WHAT THE EXERCISE ASKS
Your task is to reproduce exactly the lines that run from the beginning of the data through the line where "1335x896 pixels." appears.

RECORD SET
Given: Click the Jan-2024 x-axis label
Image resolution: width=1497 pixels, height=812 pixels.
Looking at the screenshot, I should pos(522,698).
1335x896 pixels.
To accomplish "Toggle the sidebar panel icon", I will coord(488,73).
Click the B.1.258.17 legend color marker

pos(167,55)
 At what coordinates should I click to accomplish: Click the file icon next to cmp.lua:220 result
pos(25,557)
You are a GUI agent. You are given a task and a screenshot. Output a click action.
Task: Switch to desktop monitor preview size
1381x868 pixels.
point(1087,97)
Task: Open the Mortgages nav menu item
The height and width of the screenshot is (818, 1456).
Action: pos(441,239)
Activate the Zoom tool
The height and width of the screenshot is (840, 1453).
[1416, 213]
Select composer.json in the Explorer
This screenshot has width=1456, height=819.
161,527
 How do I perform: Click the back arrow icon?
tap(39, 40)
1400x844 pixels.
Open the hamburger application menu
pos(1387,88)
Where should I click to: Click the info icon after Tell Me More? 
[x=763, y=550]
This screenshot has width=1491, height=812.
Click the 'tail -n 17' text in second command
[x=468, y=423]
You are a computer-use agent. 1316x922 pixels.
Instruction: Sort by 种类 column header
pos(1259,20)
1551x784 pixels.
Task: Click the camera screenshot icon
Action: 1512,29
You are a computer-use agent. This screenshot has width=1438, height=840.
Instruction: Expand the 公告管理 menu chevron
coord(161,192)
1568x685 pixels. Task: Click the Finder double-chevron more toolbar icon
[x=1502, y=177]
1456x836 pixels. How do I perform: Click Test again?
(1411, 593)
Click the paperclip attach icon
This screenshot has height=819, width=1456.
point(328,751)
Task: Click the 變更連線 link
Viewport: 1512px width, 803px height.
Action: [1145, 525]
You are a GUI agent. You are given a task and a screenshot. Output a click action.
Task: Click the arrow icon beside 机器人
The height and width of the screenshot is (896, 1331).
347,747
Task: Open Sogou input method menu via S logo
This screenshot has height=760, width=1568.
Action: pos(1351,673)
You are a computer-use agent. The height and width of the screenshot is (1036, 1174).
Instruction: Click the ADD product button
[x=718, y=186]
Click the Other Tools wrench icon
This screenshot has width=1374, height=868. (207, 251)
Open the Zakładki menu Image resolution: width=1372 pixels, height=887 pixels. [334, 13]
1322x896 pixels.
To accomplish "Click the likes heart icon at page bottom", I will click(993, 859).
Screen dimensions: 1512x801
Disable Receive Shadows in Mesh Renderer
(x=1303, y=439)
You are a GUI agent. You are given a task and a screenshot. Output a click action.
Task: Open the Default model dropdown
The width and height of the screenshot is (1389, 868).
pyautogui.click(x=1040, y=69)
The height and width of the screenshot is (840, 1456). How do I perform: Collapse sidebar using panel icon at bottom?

SOLUTION FOR THIS TASK
Given: Click the Jan-2024 x-axis label
Image resolution: width=1497 pixels, height=812 pixels.
Looking at the screenshot, I should pos(522,698).
1335x896 pixels.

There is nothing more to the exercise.